See People v. Lavold, 635 N.E.2d 919 (Ill.App.Ct. 1994); Barichello v. Campagna, 657 N.E.2d 1138 (Ill.App.Ct. 1995).

The Appellate Court opined that dismissal was not the proper remedy in Sutton's case. Case law then (and now) does not support the proposition that dismissal of the charge is a proper remedy for a tardy discharge hearing. For this reason, the Appellate Court held that counsel's failure to argue on direct appeal that the lack of a discharge hearing required dismissal was not ineffective.

This conclusion violates no Supreme Court precedent. The closest analogue to this issue are the cases in which a preliminary hearing is denied. The rule in that situation is that dismissal of the charge with prejudice is not justified by such a denial. People v. Holman, 469 N.E.2d 119 (1984). The Supreme Court decision in Gerstein v. Pugh, 420 U.S. 103 (1975) does not require dismissal of charges for failure to give a preliminary hearing. If the right to a hearing is violated, the prisoner has a right to be released but not the right to have the charges dismissed.

What Sutton may have been entitled to was to be released from mental health custody pending civil commitment or a bond hearing (if he were fit to stand trial), but he did not seek habeas corpus then in either state or federal court. He may even have been entitled to injunctive relief in federal court under various civil rights laws had he filed a lawsuit when his hearing was delayed. If he could find a responsible defendant who was not protected by absolute or qualified immunity he might have had a suit for damages (though, by now, the statute of limitations on such a suit has expired). The one thing Sutton cannot attack is the state court judgment of conviction under which he is in prison for life. In fact, he does not even attack his conviction in any respect, he attacks only his pre-trial detention for mental status reasons and so has no right to release.

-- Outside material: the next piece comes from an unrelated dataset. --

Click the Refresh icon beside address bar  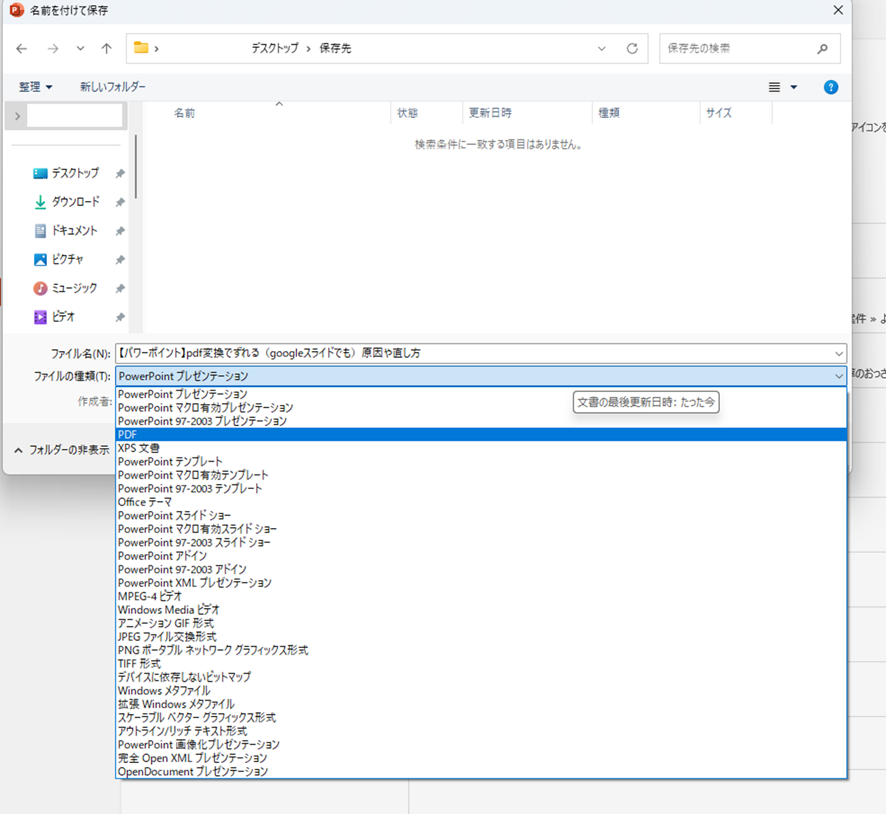pyautogui.click(x=632, y=48)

For these reasons, the writ of habeas corpus is denied.


Summaries of

Sutton v. Uchtman

United States District Court, N.D. Illinois, Eastern Division
Aug 31, 2006
No. 05 C 4303 (N.D. Ill. Aug. 31, 2006)
Case details for

Sutton v. Uchtman

Case Details

Full title:MICHAEL DARROW SUTTON, Petitioner, v. ALAN UCHTMAN, WARDEN, Respondent

Court:United States District Court, N.D. Illinois, Eastern Division

Date published: Aug 31, 2006

Citations

No. 05 C 4303 (N.D. Ill. Aug. 31, 2006)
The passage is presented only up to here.